* **ACTIVITY A**
Reproduce the part of the fish tacos post that opens with the words containing "To try fish" and closes with "like poultry shears.".
* **ACTIVITY B**
In the fish tacos post, where in the store were the chipotle peppers found?

* **EXTRACTED TEXT**
########################################

Fish Tacos: How to Wow Roommates

Anderson_tacos_post.jpg

Photo by jasonlam/Flickr CC


To try fish tacos, click here for the recipe. It's the start of the third week of school, and we're all settled into our new house (officially "Terrace Apartment", one of the three types of senior housing here at Vassar). After some pretty diligent searching on Craigslist, we still ended up getting most of our stuff from Ikea--including a lot of the kitchenware that we didn't bring from our homes or buy at the supermarket--thanks to the lack of a car. I can pretty confidently say that we now have one of the most extensively outfitted kitchens at school, thanks in no small part to all four of us liking food so much, and also thanks to parents with duplicates of things like poultry shears.

As soon as I found out about some of the specific likes and dislikes of my housemates (mostly a preference for less meat than I'm used to at home, both thanks to expenses and tastes), I knew exactly what I wanted to make for my first full meal for everyone: fish tacos. I'd only had them twice before--the first time on my junior year abroad semester while in Tokyo (the program had no cafeteria, so it was either eat out or cook for yourself), and the second this summer--it was one of my favorites of the recipes I tried.
All the fresh flavors are great, especially now, before it gets chillier and we start wanting heartier autumnal ingredients.

Our first trip to Stop & Shop three weeks ago consisted mostly of a combination of essential staples and frozen food, haphazardly gathered as we were still settling into the house and too-hungrily going up and down each aisle. Once we'd all decided our first meals (the other three were miso-glazed salmon with rice and green beans, chicken and olive orzo salad, and tofu stir-fry--again, we all like food) we went back for a second, more comprehensive shopping expedition.

Luckily, despite the chaotic shopping of the first time, we'd already gotten a lot of what I needed (and in future meals we've been trying to do that deliberately, picking what to cook based on what we still have in stock at home, as a money-saver). All it really required was getting the tilapia (serendipitously on sale that week), Greek yogurt, a pack of frozen corn, and chipotle peppers--the hardest to find, at the back of the bottom shelf in the "Mexican/Asian/Spanish" aisle. I also decided to make corn on the cob, which I wanted to grill, but ended up just boiling-a moment where I missed having access to a grill, or even a grill pan, pretty much the one implement we don't have that I wish we did.

########################################

* **MATERIAL PROVIDED**
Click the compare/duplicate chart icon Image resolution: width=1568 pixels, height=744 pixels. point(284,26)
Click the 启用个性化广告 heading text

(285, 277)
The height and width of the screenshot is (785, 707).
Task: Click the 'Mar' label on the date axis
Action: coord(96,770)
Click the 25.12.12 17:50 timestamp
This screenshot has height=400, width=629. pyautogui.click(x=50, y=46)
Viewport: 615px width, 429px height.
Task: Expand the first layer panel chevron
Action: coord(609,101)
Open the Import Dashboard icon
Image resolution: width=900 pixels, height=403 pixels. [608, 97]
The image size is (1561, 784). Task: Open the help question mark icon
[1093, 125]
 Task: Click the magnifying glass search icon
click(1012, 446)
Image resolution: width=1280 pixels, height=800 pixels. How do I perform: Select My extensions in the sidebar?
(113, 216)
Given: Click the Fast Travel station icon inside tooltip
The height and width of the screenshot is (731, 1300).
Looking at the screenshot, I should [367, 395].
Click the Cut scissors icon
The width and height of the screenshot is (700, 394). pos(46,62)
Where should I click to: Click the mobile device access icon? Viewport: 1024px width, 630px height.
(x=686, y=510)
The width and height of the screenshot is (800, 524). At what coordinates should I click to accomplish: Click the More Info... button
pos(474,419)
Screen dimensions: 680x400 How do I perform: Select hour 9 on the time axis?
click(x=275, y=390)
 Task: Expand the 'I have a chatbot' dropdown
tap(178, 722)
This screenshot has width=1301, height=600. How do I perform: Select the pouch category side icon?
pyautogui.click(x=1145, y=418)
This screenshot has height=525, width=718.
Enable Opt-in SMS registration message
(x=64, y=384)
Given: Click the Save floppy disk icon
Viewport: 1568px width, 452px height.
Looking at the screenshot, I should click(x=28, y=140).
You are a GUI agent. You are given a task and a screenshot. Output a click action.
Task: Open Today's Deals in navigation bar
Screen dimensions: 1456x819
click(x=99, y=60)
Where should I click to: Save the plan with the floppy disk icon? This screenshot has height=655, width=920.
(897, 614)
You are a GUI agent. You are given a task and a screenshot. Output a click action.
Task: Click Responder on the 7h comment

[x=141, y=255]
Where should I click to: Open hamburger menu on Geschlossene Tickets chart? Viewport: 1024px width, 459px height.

########################################

* **RESPONSE BOX A**
To try fish tacos, click here for the recipe. It's the start of the third week of school, and we're all settled into our new house (officially "Terrace Apartment", one of the three types of senior housing here at Vassar). After some pretty diligent searching on Craigslist, we still ended up getting most of our stuff from Ikea--including a lot of the kitchenware that we didn't bring from our homes or buy at the supermarket--thanks to the lack of a car. I can pretty confidently say that we now have one of the most extensively outfitted kitchens at school, thanks in no small part to all four of us liking food so much, and also thanks to parents with duplicates of things like poultry shears.

* **RESPONSE BOX B**
At the back of the bottom shelf in the "Mexican/Asian/Spanish" aisle.